The Court of Appeal has recently issued its ruling in Deckers UK Limited v Up & Running (UK) Limited [2026] EWCA Civ 553. It overturned a judgment of the Competition Appeal Tribunal that had found that Deckers's termination of its selective distribution agreement with Up & Running due to its use of an authorised clearance website breached the Chapter I prohibition of the Competition Act 1998.
Background
Deckers UK Limited operated a selective distribution system for its HOKA branded running shoes. Its terms required retailers to obtain consent before selling via websites, and required any approved website to use a domain name identical or similar to the retailer's bricks-and-mortar shop. Up & Running, a specialist running shoe retailer, proposed launching an anonymised clearance website to sell discounted surplus stock accumulated during the Covid period. Deckers refused permission and ultimately terminated U&R's supply agreement for breach of contract.
U&R brought proceedings before the Competition Appeal Tribunal alleging the termination was unlawful under section 2 of the Competition Act 1998 as a restriction of competition by object, on two grounds: an unlawful online sales restriction and RPM. The CAT found for U&R, holding that Deckers's conduct constituted "hardcore" RPM and was a by-object infringement, without needing to assess whether the restriction could, in practice, sufficiently harm competition.
The Court of Appeal's ruling
The Court of Appeal unanimously allowed Deckers's appeal.
It said that the CAT had applied the wrong legal test. The Court held that the CAT erred by treating the objective or purpose of the restriction as the sole determinant of whether conduct amounts to a by-object infringement. Instead, the CAT should have assessed not only the objective or purpose of the restriction but also its content and legal and economic context, to determine whether it presents a "sufficient degree of harm" to competition.
On the facts, the restriction could not amount to a by-object infringement. Having applied the correct test, the Court concluded that Deckers's conduct was incapable of exerting a sufficient adverse effect on competition. Key factors included: the restriction was narrow in scope, limited to surplus Covid stock sold via one anonymised website; the agreement was vertical, not horizontal, presenting a systemically lower risk; Deckers had a modest market share in a competitive market with approximately ten suppliers sharing around 70% of the market; retailers remained free to discount through bricks-and-mortar stores and branded websites; and there were no material barriers to entry.

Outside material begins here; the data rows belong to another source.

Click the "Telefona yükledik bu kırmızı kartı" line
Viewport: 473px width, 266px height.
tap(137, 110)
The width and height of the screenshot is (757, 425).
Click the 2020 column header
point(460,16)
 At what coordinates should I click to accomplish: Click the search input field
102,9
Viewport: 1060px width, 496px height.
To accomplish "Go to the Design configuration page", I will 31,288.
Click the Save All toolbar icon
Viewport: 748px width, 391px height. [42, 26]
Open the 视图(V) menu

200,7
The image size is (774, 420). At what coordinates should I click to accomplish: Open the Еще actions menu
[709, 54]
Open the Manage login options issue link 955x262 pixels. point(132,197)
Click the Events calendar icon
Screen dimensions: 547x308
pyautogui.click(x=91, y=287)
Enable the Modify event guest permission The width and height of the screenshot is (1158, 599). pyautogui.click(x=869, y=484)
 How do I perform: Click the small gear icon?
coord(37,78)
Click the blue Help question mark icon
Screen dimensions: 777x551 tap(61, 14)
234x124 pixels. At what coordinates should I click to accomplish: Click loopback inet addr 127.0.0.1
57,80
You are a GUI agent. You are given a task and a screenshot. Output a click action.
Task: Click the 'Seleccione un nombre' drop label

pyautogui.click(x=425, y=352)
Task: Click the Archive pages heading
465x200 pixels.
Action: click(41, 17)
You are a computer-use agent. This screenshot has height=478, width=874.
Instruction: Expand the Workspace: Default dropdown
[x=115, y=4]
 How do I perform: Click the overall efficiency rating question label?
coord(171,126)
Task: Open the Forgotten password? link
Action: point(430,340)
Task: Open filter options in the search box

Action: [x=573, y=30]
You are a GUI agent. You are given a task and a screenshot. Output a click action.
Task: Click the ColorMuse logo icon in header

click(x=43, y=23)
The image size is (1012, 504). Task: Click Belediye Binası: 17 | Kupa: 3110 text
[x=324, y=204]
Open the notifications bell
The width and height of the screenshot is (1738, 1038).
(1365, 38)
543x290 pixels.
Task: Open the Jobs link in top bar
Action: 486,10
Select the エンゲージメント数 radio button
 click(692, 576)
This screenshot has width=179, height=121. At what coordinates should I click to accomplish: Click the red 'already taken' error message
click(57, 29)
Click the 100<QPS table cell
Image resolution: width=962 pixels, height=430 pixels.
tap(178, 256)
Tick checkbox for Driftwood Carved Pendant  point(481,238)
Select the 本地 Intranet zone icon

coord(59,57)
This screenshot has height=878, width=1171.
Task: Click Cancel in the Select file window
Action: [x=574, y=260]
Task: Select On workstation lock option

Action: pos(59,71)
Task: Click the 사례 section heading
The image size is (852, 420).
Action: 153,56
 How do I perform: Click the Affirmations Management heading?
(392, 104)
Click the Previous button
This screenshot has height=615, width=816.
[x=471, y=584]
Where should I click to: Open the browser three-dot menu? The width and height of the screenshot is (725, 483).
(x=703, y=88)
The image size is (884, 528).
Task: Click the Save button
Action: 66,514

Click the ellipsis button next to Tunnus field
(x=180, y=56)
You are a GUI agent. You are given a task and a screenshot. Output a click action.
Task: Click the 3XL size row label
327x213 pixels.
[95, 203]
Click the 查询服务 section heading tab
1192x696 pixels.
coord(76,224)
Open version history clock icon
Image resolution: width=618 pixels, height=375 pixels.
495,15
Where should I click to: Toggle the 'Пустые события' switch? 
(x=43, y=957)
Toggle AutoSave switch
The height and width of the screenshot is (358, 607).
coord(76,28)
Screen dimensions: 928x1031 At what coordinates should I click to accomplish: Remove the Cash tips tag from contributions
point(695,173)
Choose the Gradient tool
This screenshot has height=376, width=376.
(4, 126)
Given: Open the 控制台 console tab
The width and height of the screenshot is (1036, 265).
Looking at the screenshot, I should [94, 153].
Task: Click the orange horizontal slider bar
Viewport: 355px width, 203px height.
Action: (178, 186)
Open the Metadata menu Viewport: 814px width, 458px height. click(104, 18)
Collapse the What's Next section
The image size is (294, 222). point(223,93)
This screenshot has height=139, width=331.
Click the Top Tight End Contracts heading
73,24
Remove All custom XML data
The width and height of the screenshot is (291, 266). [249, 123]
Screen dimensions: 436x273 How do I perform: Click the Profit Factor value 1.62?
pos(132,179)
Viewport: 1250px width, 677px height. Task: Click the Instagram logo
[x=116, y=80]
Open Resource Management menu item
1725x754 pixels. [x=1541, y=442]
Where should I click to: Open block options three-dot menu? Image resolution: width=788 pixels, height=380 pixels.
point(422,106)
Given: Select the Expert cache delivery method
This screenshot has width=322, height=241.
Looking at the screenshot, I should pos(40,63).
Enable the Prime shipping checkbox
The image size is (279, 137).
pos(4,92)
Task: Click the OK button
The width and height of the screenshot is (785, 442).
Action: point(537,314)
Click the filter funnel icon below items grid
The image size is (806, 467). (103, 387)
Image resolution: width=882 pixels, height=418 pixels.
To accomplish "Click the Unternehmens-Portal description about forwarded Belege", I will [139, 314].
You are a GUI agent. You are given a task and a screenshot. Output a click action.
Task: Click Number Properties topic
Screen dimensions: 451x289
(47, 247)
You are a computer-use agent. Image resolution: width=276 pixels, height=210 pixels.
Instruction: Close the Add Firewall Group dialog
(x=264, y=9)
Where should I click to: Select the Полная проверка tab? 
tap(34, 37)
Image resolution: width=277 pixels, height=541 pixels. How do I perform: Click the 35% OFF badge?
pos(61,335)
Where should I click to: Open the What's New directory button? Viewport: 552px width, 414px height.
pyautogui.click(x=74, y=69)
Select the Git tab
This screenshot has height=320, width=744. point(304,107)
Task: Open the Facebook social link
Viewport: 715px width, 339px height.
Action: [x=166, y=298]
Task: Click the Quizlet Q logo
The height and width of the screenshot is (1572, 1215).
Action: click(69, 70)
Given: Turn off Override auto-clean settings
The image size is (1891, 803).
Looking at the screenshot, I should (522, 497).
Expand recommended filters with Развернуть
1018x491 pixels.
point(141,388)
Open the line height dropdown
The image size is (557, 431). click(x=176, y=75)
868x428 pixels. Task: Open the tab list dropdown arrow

The Court of Appeal concluded that Deckers's action of termination of its contract with U&R was not a restriction by object under the Chapter I prohibition of the Competition 1998. In any event, it would have been exempt under the block exemptions for vertical agreements.
Why this matters
Suppliers operating selective distribution systems should note that restrictions on specific sales channels, even those with an incidental muting effect on price competition, will not automatically be characterised as unlawful RPM or by-object restrictions. The legal and economic context of any restriction, including market structure, inter-brand competition, and the scope of the restriction itself, must be assessed. The ruling highlights that narrow, targeted controls designed to preserve the integrity of a distribution network may withstand scrutiny where competition in the broader market remains robust.